### ITEMS
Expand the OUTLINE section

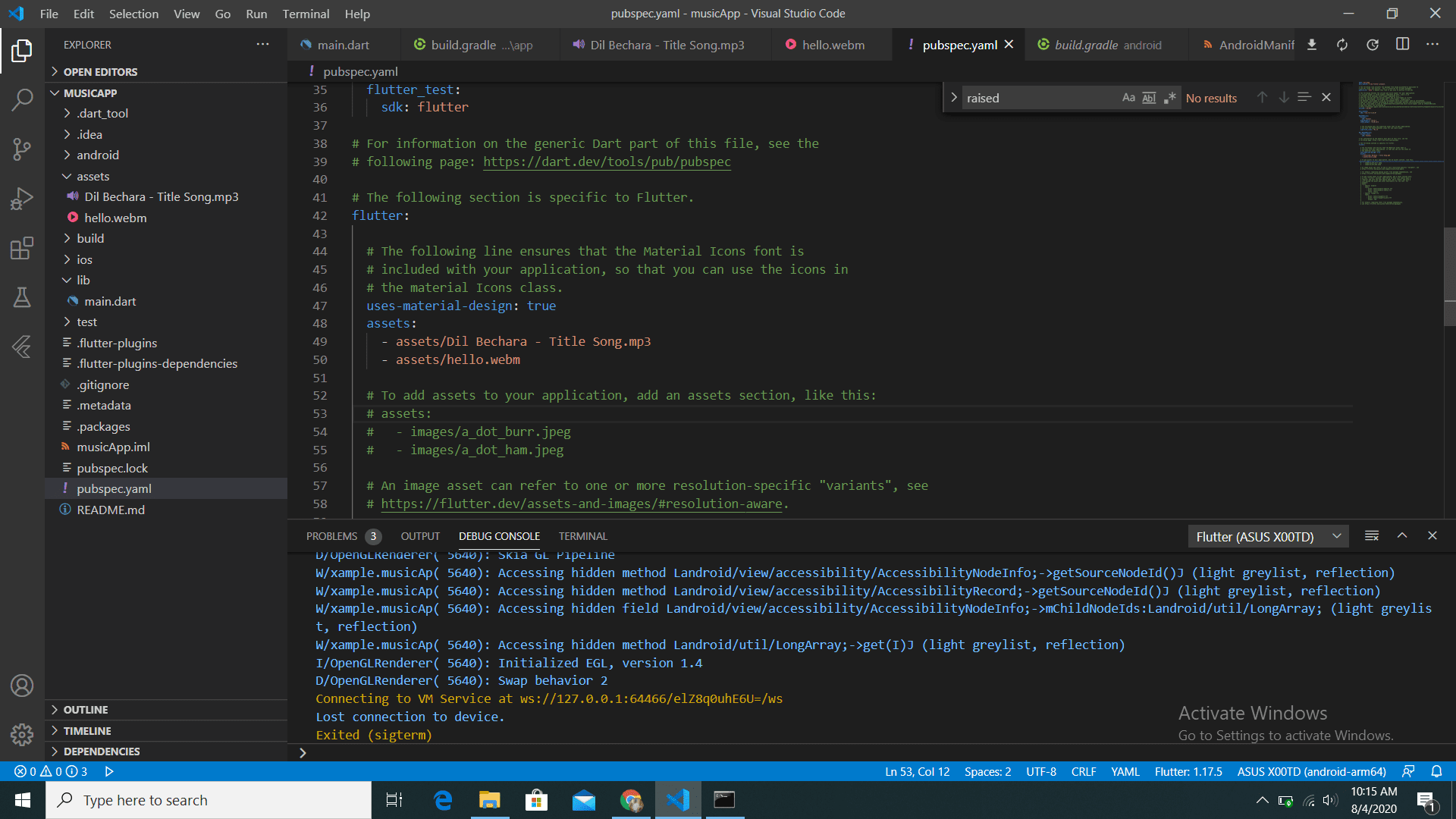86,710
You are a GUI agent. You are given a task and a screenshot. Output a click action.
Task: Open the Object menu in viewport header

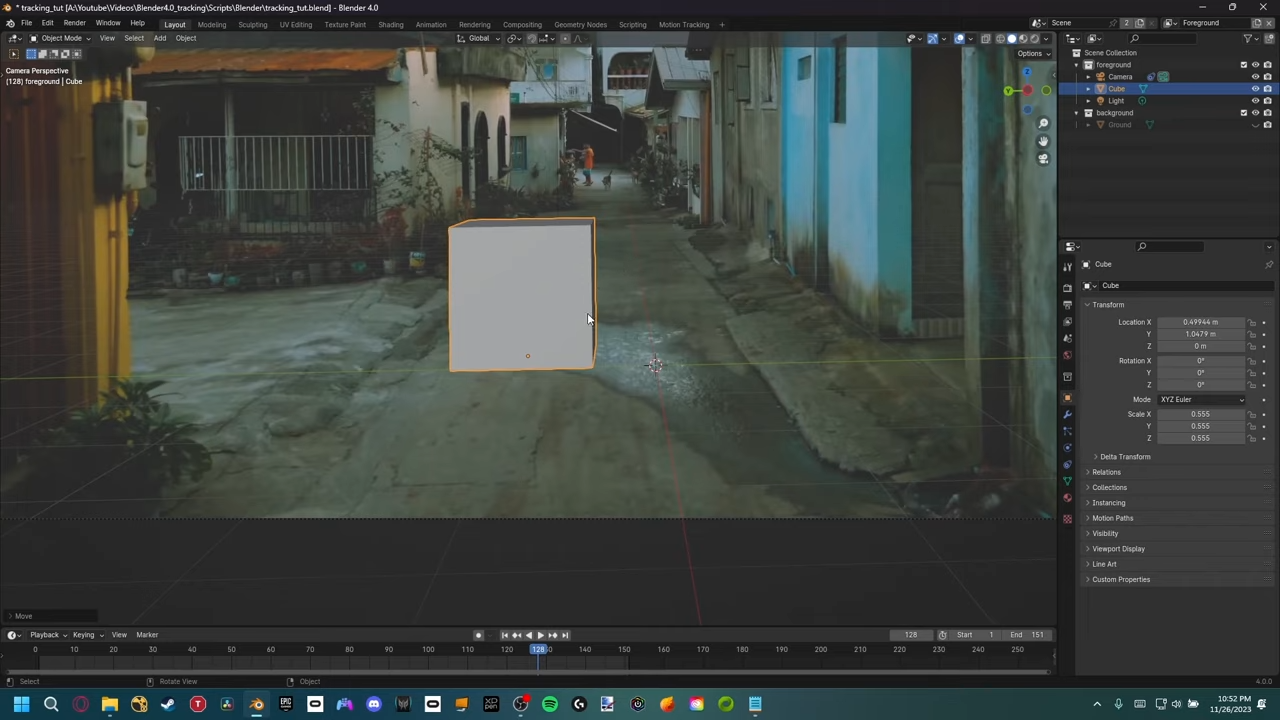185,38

...

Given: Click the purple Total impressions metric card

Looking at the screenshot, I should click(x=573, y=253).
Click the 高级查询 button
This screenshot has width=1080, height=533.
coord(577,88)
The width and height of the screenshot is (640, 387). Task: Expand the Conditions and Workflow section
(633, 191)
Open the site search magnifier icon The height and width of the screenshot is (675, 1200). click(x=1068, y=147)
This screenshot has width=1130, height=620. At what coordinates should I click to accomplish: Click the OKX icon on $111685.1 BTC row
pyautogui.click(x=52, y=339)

### GIVEN REQUEST
Begin at the line that has "This screenshot has width=1130, height=620." and stop after the line that has "pyautogui.click(x=52, y=339)". Rewrite only those lines with "OKX" changed to "Coinbase", leaving everything else unaltered.

### TASK OUTPUT
This screenshot has width=1130, height=620. At what coordinates should I click to accomplish: Click the Coinbase icon on $111685.1 BTC row
pyautogui.click(x=52, y=339)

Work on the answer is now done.